Intrusion Detection Systems (IDSs) are a key component for protecting Internet of Things (IoT) environments. However, in Machine Learning-based (ML-based) IDSs, performance is often degraded by the strong class imbalance between benign and attack traffic. Although data augmentation has been widely explored to mitigate this issue, existing approaches typically rely on simple oversampling techniques or generative models that struggle to simultaneously achieve high sample fidelity, diversity, and computational efficiency. To address these limitations, we propose the use of a Latent Diffusion Model (LDM) for attack data augmentation in IoT intrusion detection and provide a comprehensive comparison against state-of-the-art baselines. Experiments were conducted on three representative IoT attack types, specifically Distributed Denial-of-Service (DDoS), Mirai, and Man-in-the-Middle, evaluating both downstream IDS performance and intrinsic generative quality using distributional, dependency-based, and diversity metrics. Results show that balancing the training data with LDM-generated samples substantially improves IDS performance, achieving F1-scores of up to 0.99 for DDoS and Mirai attacks and consistently outperforming competing methods. Additionally, quantitative and qualitative analyses demonstrate that LDMs effectively preserve feature dependencies while generating diverse samples and reduce sampling time by approximately 25\% compared to diffusion models operating directly in data space. These findings highlight latent diffusion as an effective and scalable solution for synthetic IoT attack data generation, substantially mitigating the impact of class imbalance in ML-based IDSs for IoT scenarios.

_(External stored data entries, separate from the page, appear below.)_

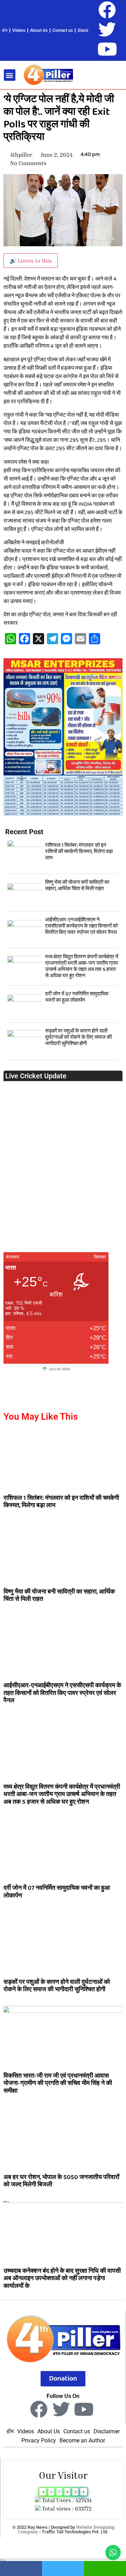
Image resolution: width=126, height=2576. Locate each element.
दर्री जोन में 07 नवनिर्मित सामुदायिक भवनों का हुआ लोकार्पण (76, 997)
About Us (39, 30)
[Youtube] (107, 49)
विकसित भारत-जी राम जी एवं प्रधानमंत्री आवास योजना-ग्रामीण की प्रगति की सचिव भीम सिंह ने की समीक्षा (58, 2083)
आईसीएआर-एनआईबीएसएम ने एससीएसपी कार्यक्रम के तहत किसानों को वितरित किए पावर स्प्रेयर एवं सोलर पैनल (81, 926)
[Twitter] (107, 29)
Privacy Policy (38, 2440)
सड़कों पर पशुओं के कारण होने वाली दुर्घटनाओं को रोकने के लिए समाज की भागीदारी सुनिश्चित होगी (78, 1037)
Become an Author (82, 2440)
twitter (63, 2568)
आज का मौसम (59, 1369)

翻译：入侵检测系统（IDS）是保护物联网（IoT）环境的关键组件。然而，在基于机器学习（ML）的IDS中，良性流量与攻击流量之间的严重类别不平衡往往导致性能下降。尽管数据增强技术已被广泛探索以缓解此问题，但现有方法通常依赖于简单的过采样技术或生成模型，这些方法难以同时实现高样本保真度、多样性和计算效率。为应对这些局限性，我们提出使用潜在扩散模型（LDM）进行物联网入侵检测中的攻击数据增强，并与最先进的基线方法进行了全面比较。实验针对三种代表性的物联网攻击类型——具体为分布式拒绝服务（DDoS）、Mirai和中间人攻击——展开，通过分布性、依赖性和多样性指标，评估了下游IDS性能和生成模型的内在生成质量。结果表明，使用LDM生成的样本平衡训练数据可显著提升IDS性能，对DDoS和Mirai攻击的F1分数最高可达0.99，且持续优于其他对比方法。此外，定量与定性分析表明，LDM在生成多样样本的同时能有效保持特征依赖性，并且与直接在数据空间运行的扩散模型相比，采样时间减少了约25%。这些发现凸显了潜在扩散模型作为一种有效且可扩展的合成物联网攻击数据生成方案，能够显著缓解物联网场景下基于机器学习的IDS中类别不平衡的影响。